Afghanistan Rising: Islamic Law and Statecraft between the Ottoman and British EmpiresPosted on April 15, 2019
Author: Faiz Ahmed, Associate Professor of History, Brown University
Moderator: Mariam Sheibani, Visiting Fellow, Program in Islamic Law, Harvard Law School
Respondent: Malika Zeghal, Prince Alwaleed Bin Talal Professor in Contemporary Islamic Thought and Life
In Afghanistan Rising, Faiz Ahmed presents a vibrant account of Afghanistan, the first Muslim-majority country to gain independence, codify its own laws, and ratify a constitution after the fall of the Ottoman Empire.
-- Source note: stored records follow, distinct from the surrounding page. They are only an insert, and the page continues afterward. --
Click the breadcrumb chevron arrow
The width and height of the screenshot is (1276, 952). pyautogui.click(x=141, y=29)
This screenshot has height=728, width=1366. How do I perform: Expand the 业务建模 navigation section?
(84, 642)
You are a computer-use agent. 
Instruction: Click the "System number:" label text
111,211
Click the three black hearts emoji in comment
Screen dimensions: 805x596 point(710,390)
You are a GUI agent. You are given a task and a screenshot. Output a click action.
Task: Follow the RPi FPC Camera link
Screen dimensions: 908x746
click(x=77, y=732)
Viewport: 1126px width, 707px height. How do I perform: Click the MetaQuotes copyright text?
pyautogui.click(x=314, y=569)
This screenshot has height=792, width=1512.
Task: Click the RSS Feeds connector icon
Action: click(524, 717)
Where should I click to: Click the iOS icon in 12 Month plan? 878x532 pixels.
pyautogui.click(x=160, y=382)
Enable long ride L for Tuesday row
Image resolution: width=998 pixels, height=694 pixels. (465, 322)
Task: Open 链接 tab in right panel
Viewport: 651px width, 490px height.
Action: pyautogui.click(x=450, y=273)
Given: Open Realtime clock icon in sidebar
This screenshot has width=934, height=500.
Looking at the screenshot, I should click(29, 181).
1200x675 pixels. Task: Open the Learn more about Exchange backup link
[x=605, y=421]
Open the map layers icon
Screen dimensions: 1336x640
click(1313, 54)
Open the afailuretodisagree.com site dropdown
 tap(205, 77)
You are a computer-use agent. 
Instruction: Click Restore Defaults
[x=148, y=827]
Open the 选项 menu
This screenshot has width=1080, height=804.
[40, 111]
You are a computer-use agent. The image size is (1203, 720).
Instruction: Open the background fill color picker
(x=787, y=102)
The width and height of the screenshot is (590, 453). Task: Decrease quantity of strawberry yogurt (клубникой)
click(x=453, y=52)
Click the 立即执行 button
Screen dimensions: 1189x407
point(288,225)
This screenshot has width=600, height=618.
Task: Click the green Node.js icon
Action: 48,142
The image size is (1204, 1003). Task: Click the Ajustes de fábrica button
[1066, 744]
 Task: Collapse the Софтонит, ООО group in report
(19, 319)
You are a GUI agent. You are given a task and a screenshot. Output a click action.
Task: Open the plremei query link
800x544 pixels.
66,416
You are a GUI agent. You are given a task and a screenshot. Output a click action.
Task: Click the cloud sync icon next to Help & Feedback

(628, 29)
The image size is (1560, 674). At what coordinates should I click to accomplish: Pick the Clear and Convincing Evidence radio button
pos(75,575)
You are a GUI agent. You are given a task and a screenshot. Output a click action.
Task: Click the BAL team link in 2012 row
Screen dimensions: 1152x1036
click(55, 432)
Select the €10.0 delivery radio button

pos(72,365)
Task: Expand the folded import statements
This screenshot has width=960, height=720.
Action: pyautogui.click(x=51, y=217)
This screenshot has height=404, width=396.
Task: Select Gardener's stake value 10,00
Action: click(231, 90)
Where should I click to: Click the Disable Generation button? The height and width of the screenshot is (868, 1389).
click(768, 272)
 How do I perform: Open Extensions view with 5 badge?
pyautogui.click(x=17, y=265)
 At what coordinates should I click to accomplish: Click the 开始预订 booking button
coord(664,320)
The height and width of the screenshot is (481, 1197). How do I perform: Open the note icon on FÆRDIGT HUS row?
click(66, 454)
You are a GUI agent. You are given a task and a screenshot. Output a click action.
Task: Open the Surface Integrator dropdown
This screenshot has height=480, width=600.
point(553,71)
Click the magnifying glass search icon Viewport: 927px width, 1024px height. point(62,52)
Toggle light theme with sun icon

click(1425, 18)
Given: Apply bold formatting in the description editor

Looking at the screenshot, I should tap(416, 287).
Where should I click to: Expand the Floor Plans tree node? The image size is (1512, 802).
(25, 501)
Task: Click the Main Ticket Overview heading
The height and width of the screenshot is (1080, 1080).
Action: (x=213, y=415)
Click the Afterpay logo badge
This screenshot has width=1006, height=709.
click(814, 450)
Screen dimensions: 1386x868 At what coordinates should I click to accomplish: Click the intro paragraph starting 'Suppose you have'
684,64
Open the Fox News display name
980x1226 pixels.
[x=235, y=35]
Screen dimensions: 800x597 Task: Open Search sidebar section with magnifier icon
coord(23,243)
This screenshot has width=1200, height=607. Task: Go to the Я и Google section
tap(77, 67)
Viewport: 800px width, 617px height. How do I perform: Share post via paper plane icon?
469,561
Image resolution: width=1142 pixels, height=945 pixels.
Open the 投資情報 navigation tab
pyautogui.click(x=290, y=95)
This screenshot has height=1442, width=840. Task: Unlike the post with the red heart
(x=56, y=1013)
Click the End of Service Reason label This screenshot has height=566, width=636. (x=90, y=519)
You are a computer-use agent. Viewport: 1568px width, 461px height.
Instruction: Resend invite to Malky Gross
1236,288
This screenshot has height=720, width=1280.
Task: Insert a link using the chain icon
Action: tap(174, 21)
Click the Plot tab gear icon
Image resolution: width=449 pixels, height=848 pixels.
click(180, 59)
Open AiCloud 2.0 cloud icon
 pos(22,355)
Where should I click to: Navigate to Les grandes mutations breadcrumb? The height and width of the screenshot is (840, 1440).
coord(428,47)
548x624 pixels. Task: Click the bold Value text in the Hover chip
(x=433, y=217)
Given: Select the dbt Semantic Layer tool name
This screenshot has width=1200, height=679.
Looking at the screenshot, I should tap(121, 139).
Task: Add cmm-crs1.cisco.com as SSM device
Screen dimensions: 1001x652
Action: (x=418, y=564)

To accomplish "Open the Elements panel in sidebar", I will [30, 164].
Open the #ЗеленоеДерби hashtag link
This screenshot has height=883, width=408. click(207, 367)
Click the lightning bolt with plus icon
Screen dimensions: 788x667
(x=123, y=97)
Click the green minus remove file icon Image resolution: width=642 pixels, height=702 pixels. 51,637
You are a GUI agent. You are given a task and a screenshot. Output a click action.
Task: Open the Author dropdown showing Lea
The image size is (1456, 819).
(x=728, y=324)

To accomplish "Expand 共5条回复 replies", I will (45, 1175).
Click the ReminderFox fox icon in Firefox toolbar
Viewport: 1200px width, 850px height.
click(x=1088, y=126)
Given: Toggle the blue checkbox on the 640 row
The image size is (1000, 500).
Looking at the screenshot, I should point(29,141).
He illustrates how turn-of-the-twentieth-century Kabul—far from being a landlocked wilderness or remote frontier—became a magnet for itinerant scholars and administrators shuttling between Ottoman and British imperial domains. Tracing the country’s longstanding but often ignored scholarly and educational ties to Baghdad, Damascus, and Istanbul as well as greater Delhi and Lahore, Ahmed explains how the court of Kabul attracted thinkers eager to craft a modern state within the interpretive traditions of Islamic law and ethics, or shariʿa, and international norms of legality.